Begitu pula saat di terminal, saya melihat hanya turis turis asing yang merokok. Awalnya saya mengira mungkin ada aturan yang melarang merokok di tempat umum seperti halnya di Singapore atau Bangkok, sehingga saat saya akan merokok saya bertanya dulu kepada penduduk local, dan mereka memperbolehkan. “Hmmm sebuah kebiasaan yang sehat hehehehe hidup tanpa rokok ..” itu yang ada di benak saya.

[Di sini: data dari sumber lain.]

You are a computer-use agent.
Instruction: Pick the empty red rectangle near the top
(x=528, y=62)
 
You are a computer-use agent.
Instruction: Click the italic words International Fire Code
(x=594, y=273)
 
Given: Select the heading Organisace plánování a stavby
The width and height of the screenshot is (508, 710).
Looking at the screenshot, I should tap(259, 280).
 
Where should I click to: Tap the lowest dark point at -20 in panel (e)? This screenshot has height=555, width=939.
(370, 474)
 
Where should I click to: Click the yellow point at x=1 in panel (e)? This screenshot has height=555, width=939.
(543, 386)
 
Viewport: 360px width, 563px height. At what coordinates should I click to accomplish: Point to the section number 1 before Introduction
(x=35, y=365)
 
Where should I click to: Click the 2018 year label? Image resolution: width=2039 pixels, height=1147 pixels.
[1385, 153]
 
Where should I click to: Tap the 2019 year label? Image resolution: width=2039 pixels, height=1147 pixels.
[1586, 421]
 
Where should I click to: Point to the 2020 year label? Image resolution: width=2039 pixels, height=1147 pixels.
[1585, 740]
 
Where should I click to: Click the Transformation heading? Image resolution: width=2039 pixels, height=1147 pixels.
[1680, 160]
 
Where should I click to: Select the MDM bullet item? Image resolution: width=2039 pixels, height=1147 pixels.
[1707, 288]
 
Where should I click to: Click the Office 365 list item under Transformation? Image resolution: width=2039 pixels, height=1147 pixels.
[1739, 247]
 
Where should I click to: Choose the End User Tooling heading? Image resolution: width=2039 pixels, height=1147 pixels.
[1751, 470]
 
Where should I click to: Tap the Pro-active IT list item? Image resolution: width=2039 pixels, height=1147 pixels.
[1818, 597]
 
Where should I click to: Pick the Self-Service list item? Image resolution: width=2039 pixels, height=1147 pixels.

Tapi ada satu kebiasaan penduduk kota ini yang kurang “berkenan” bagi saya yaitu meludah sembarangan, awalnya saya mengira hanya beberapa gelintir penduduk saja saat di terminal yang seperti itu, tapi saat di dalam bus menuju Luang Namtha, kondektur bus atau lebih tepatnya kenek bus membagikan kantong kresek yang akhirnya saya tahu kalau itu untuk penumpang yang mabuk darat atau ingin meludah…maka jadilah sepanjang perjalanan kami “dihiasi” dengan sura suara…”hoooek cuh!” (icon wajah ijo).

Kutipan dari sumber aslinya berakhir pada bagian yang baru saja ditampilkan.